Going from a working process implementation to async/threads with shared memory is pretty much always a mistake IMHO, especially if it's only done for performance reasons. Any speed gains will be eclipsed by endless whack-a-mole bug fixes, until the code devolves into something unrecognizable. Especially when there are other approaches similar to map-reduce and scatter-gather arrays where data is processed in a distributed fashion and then joined into a final representation through mechanisms like copy-on-write, which are supported by very few languages outside of PHP and the functional programming world.

The real problem here is the process spawning and context-switching overhead of all versions of Windows. I'd vote to scrap their process code in its entirety and write a new version based on atomic operations/lists/queues/buffers/rings with no locks and present an interface which emulates the previous poor behavior, then run it through something like a SAT solver to ensure that any errata that existing software depends on is still present. Then apps could opt to use the direct unix-style interface and skip the cruft, or refactor their code to use the new interface.

Apple did something similar to this when OS X was released, built on a mostly POSIX Darwin, NextSTEP, Mach and BSD Unix. I have no idea how many times Microsoft has rewritten their process model or if they've succeeded in getting performance on par with their competitors (unlikely).

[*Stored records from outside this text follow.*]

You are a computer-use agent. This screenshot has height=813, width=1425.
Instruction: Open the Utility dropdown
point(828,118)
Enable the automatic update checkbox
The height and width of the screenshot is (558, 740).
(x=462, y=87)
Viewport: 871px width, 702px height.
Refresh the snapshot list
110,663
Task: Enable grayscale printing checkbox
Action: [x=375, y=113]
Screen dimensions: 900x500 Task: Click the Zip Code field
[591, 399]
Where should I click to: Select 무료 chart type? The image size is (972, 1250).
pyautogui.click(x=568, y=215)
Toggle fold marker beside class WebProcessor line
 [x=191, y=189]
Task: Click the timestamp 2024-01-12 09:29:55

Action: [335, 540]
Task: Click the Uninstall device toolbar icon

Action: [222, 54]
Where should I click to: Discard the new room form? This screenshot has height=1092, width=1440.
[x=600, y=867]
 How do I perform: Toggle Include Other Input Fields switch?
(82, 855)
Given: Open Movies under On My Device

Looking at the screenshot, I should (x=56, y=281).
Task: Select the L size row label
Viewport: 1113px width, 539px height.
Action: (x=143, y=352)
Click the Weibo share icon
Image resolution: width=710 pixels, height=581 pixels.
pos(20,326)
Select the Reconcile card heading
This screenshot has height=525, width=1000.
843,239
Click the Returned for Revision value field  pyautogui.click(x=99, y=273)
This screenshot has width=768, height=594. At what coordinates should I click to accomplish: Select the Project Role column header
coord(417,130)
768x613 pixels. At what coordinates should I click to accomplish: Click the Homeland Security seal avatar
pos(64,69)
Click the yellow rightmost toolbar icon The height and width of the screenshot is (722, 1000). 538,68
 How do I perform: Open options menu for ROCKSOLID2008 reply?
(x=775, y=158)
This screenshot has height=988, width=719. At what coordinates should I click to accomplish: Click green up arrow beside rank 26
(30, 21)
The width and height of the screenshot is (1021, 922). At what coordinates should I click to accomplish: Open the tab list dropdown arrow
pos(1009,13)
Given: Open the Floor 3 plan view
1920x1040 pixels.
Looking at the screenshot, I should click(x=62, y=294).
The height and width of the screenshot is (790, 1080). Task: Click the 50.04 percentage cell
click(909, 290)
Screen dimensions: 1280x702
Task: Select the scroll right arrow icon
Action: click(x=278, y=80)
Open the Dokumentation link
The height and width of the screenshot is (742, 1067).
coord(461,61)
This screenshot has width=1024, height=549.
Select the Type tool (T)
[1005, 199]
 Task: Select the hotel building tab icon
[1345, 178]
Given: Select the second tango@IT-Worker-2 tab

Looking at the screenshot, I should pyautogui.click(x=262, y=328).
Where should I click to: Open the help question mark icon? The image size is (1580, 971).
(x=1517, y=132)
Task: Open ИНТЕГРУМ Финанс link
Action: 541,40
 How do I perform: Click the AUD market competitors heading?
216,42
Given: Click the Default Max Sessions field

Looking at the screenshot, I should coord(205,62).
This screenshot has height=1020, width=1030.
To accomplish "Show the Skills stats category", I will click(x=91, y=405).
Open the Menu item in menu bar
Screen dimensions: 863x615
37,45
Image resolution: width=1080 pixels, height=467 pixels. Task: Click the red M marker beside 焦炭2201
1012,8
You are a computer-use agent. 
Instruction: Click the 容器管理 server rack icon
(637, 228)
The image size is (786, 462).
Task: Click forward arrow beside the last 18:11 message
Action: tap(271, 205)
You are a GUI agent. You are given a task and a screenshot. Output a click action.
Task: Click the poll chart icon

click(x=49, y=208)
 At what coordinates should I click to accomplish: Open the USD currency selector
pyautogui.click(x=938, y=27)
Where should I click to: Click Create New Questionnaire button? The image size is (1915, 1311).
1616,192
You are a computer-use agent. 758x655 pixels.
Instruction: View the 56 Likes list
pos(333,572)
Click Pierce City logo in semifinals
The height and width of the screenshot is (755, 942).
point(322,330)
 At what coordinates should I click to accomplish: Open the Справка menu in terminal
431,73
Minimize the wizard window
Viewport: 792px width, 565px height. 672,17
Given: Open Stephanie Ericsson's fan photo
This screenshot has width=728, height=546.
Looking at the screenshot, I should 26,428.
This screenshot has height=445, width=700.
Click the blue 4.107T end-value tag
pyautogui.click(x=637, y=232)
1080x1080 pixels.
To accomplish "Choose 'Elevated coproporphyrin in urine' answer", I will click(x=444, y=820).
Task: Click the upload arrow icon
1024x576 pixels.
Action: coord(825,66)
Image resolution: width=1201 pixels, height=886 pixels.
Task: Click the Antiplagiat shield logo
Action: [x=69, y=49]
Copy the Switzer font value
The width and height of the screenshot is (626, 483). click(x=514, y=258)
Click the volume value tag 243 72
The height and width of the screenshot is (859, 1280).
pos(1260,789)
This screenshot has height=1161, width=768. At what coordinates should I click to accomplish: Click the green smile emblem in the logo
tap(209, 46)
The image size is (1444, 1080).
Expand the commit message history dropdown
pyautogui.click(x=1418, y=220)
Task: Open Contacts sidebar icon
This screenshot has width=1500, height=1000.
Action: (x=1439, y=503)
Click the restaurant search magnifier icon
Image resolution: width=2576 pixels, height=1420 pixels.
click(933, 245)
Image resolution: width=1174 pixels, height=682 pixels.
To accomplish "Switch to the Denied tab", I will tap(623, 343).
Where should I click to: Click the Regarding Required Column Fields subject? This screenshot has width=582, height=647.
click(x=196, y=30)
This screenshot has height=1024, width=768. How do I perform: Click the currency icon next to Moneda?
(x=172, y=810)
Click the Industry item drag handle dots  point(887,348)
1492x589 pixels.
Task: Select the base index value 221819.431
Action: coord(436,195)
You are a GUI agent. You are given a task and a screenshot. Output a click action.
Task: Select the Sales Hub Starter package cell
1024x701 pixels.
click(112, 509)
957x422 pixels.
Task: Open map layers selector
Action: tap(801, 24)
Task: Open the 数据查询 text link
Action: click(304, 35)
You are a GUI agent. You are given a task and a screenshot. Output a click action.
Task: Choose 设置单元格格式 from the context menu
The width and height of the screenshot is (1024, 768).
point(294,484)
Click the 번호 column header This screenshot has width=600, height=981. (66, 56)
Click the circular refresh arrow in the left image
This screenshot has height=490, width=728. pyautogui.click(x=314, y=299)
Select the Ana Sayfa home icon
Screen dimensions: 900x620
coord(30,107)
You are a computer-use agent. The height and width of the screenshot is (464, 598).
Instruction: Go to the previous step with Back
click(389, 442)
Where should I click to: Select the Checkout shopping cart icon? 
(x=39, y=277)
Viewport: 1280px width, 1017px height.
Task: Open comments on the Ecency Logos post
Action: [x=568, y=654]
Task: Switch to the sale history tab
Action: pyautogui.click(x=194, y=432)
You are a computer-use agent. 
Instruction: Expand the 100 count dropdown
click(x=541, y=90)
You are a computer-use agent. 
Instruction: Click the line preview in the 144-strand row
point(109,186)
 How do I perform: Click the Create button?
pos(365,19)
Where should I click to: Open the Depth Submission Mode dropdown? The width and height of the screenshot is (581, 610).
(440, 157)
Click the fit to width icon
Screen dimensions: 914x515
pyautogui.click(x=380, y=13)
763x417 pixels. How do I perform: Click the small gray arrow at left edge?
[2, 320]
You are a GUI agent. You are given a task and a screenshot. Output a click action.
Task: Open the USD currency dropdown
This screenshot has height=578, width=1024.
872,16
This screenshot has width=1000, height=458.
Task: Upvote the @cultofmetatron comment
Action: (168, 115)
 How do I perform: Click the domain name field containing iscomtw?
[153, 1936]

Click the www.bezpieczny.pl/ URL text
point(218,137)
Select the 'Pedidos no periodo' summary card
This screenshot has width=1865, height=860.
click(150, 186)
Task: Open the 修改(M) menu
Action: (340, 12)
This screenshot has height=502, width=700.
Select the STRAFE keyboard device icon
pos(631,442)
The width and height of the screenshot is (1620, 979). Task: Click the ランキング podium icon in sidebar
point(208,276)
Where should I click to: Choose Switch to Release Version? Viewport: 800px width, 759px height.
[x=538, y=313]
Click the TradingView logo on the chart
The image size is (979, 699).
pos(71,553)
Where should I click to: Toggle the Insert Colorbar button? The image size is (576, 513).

Edit: I realized that the PHP philosophy may not make a lot of sense to people today. In the 90s, OS code was universally terrible, so for example the graphics libraries of Mac and Windows ran roughly 100 times slower than they should for various reasons, and developers wrote blitters to make it possible for games to run in real time. That was how I was introduced to programming. PHP encapsulated the lackluster OS calls in a cross-platform way, using existing keywords from popular languages to reduce the learning curve to maybe a day (unlike Perl/Ruby, which are weird in a way that can be fun but impractical to grok later). So it's best to think of PHP more like something like Unity, where the nonsense is abstracted and developers can get down to business. Even though it looks like Javascript with dollar signs on the variables. It's also more like the shell, where it tries to be as close as possible to bare-metal performance, even while restricted to the 100x interpreter slowdown of languages like Python. I find that PHP easily saturates the processor when doing things in a data-driven way by piping bytes around.